All revisions to this Highmark Provider Manual (the “manual” or “Highmark Provider Manual”) are controlled electronically. All paper copies and screen prints are considered uncontrolled and should not be relied upon for any purpose. The Highmark Provider Manual is the property of Highmark Inc. and its affiliated health plans (individually and collectively referred to herein as “Highmark”). The information, content, and design/organization of the Highmark Provider Manual are maintained by Highmark. Links to external websites referenced in the manual are for the convenience of the user. Such links do not constitute an official endorsement or approval by Highmark or any of its subsidiaries or affiliates with respect to the links’ content.
Highmark complies with all state and federal laws, including laws related to Medicare and our Medicare Advantage products.
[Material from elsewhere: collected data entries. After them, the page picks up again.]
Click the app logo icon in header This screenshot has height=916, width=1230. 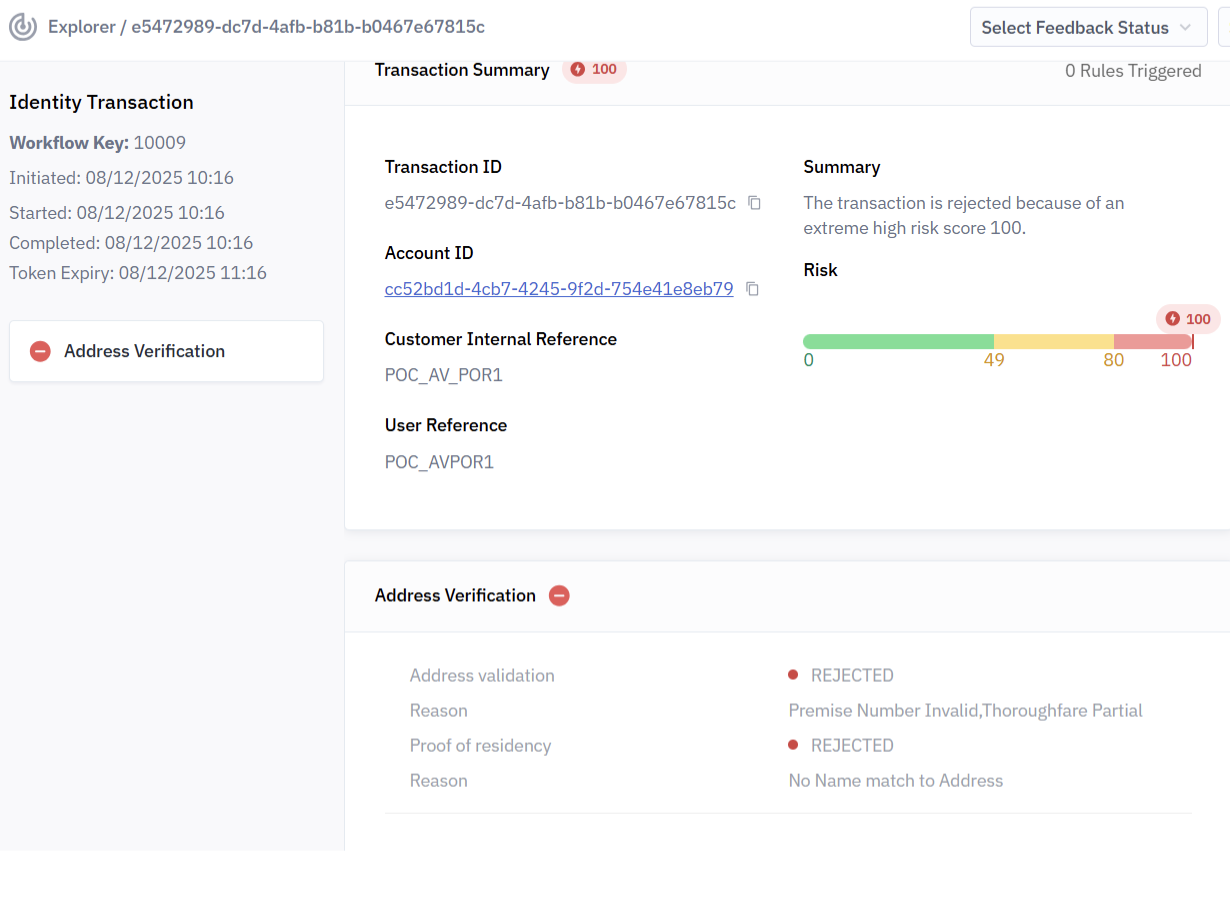point(23,27)
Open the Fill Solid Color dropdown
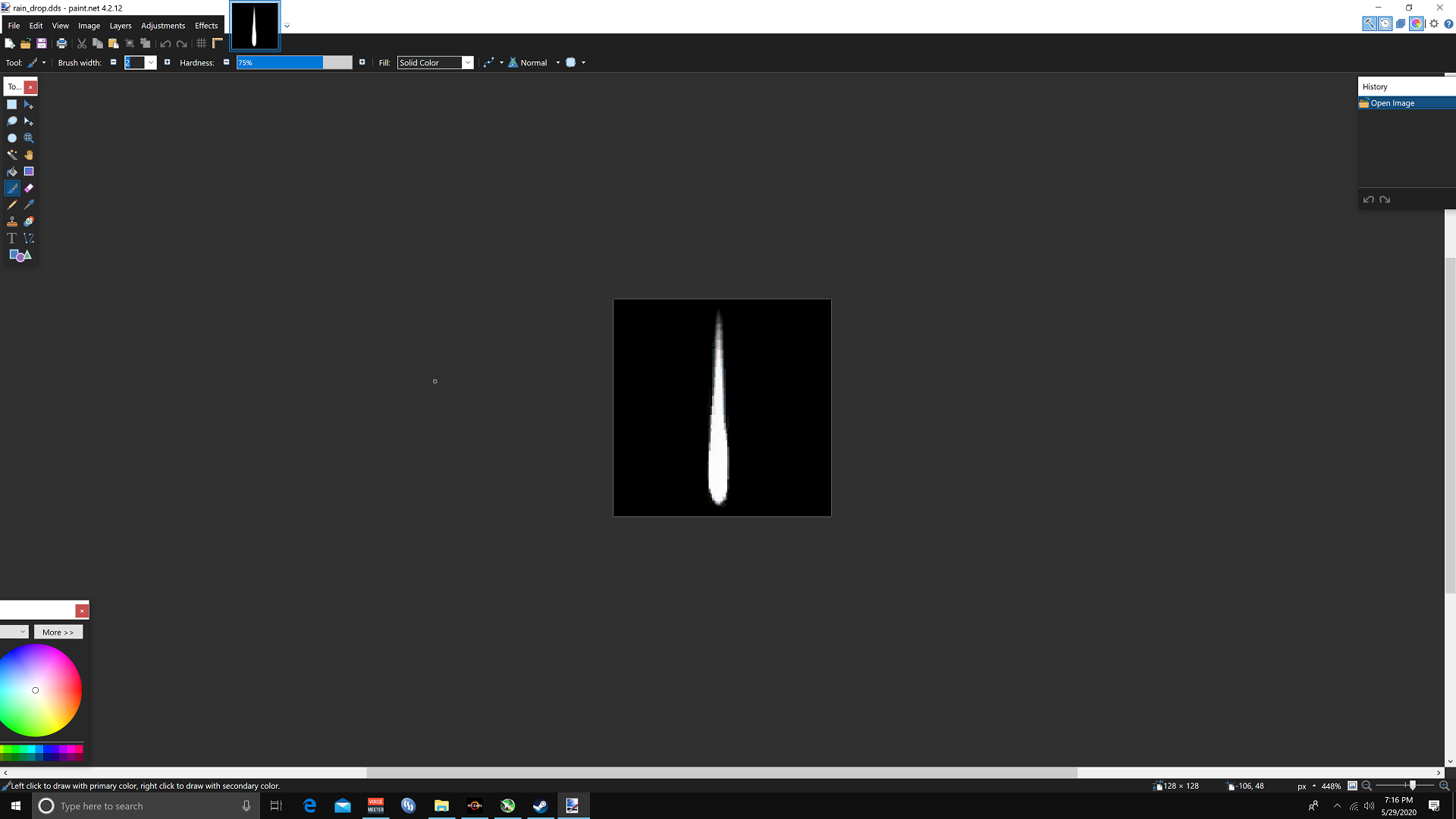This screenshot has height=819, width=1456. click(x=435, y=63)
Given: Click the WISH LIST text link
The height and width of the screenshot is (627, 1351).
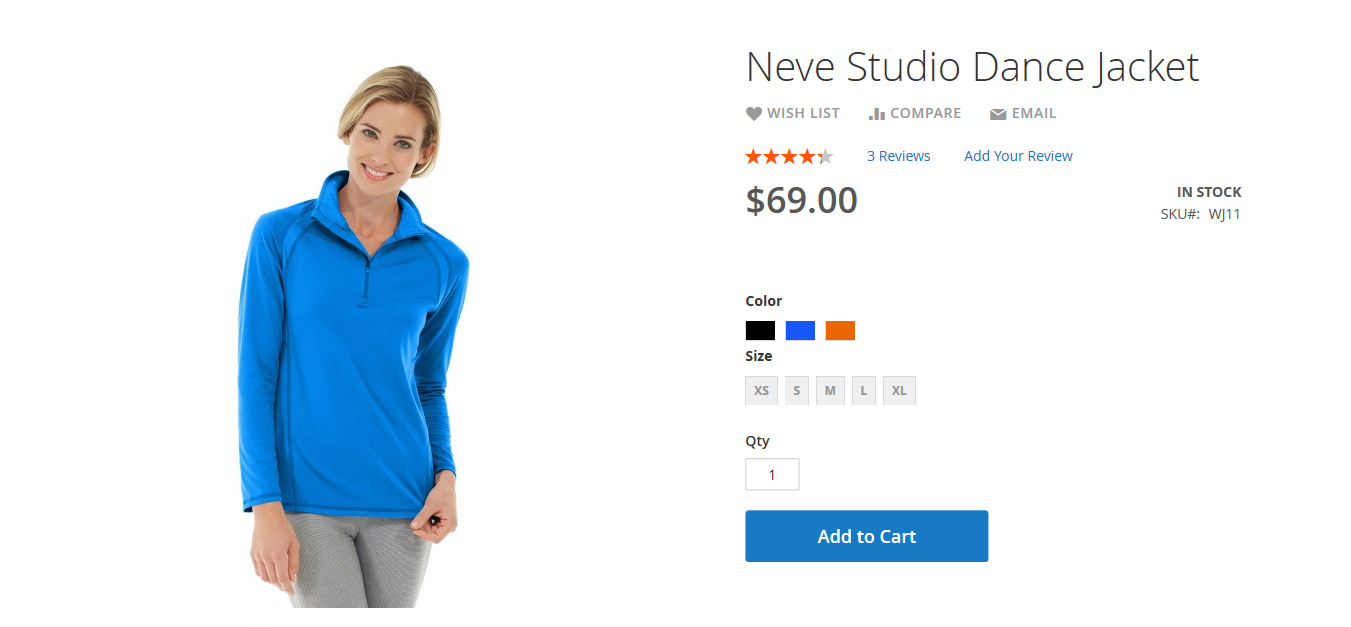Looking at the screenshot, I should (x=803, y=114).
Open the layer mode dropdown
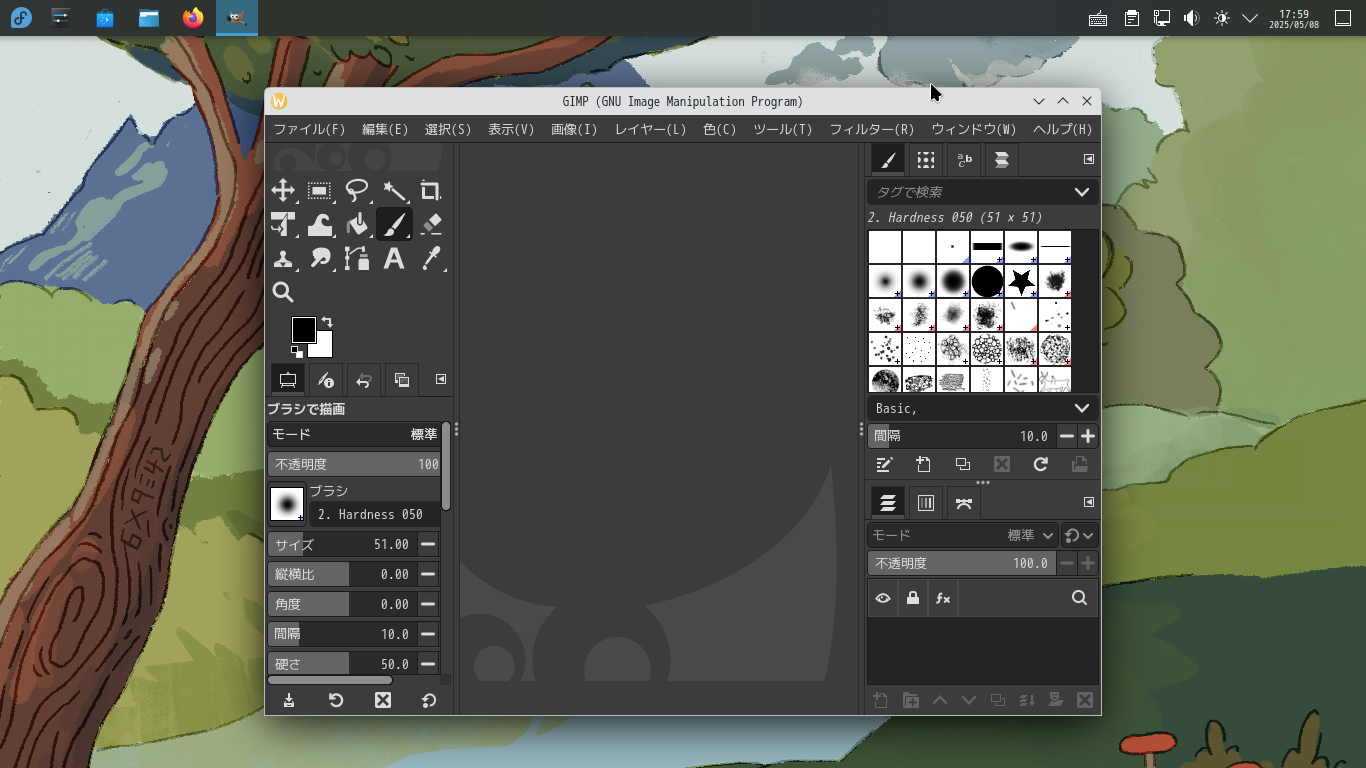The height and width of the screenshot is (768, 1366). (x=1030, y=536)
In cases where administrative requirements (as defined or described in the applicable provider agreement, including but not limited to, Highmark policy, Highmark Medical Policy, and/or the Highmark Provider Manual) conflict with federal or state laws or regulations, or directives of the Centers for Medicare & Medicaid Services (CMS) or other regulators, such laws, regulations, and/or directives shall apply.
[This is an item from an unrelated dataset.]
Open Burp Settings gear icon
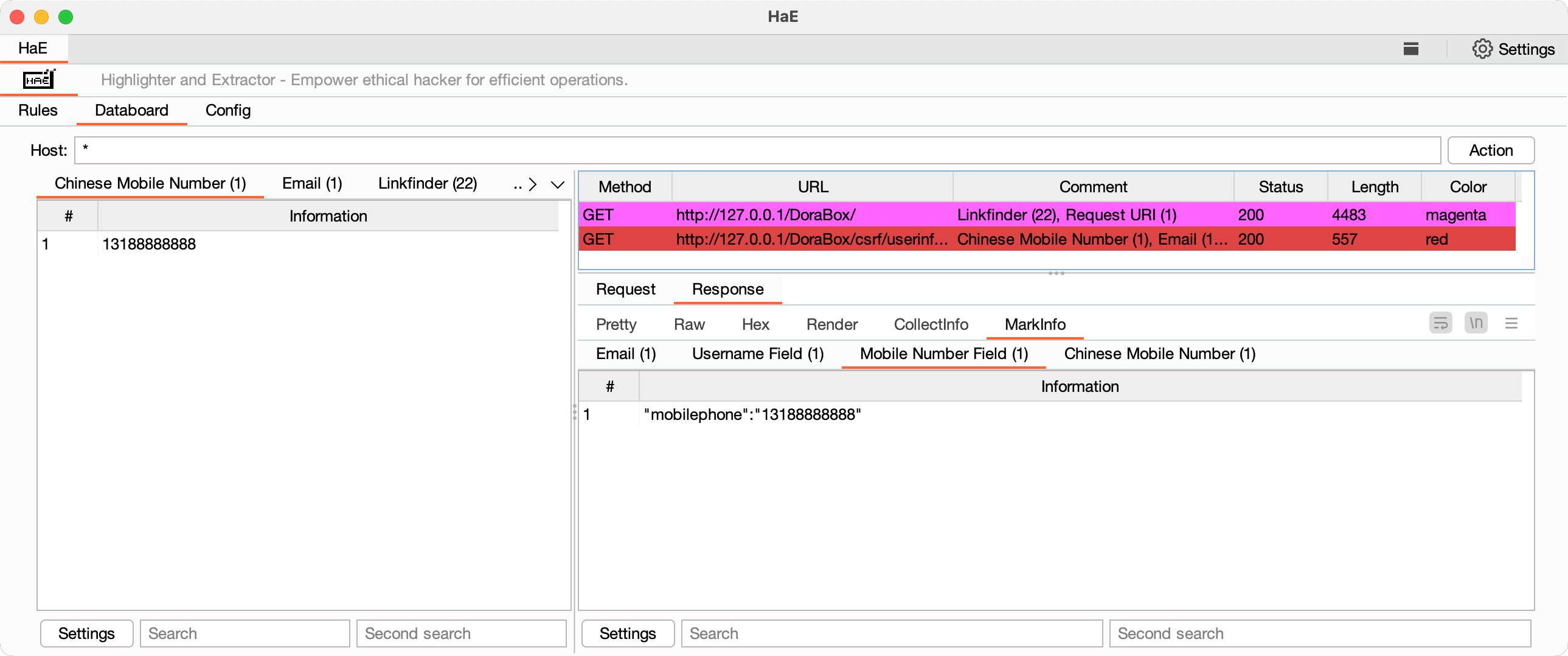Image resolution: width=1568 pixels, height=656 pixels. 1482,49
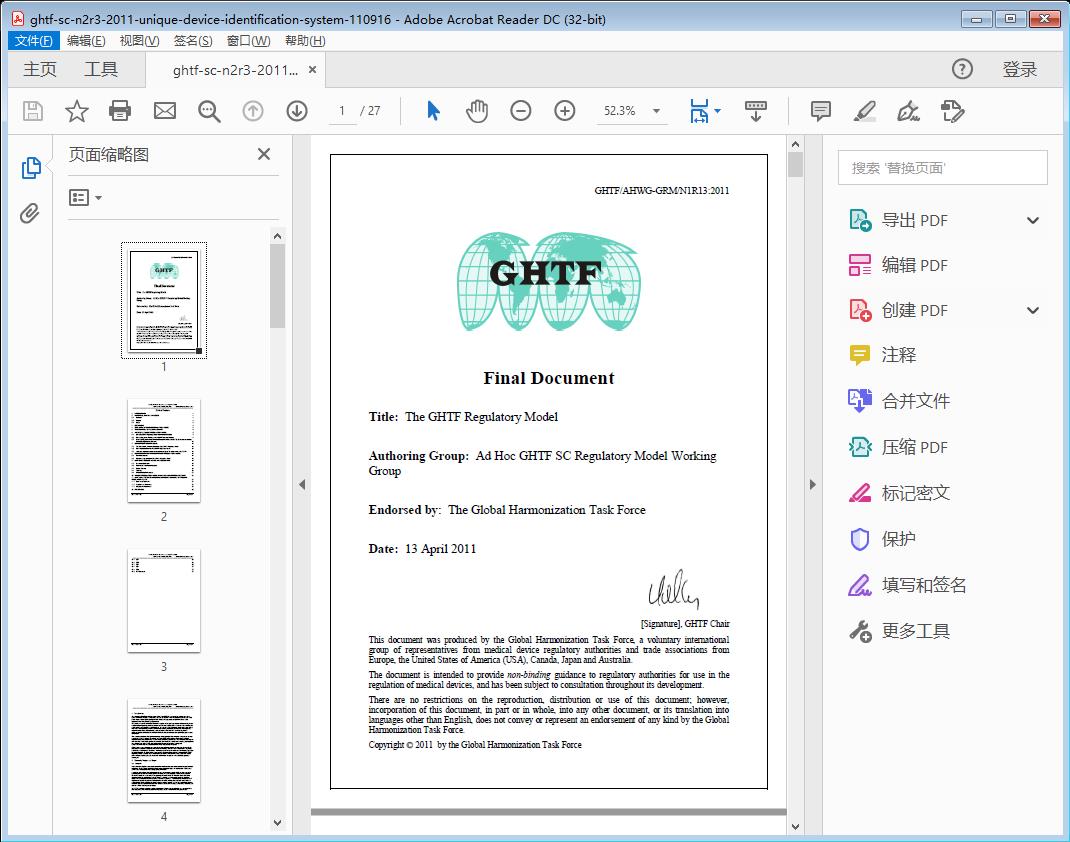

Information in the Highmark Provider Manual is subject to change by Highmark. Information in the Highmark Provider Manual is subject to regulatory review and may also be changed at any time in accordance with regulatory requirements. All such changes may be published in provider newsletters, special mailings, and/or forms of online communications such as the Provider Resource Center.
In addition to the Highmark Provider Manual, please check the Provider Resource Center’s Lastet Updates section often for policy and procedure updates. The Highmark Provider Manual is binding upon providers together with other administrative requirements (as defined or described in the applicable provider agreement).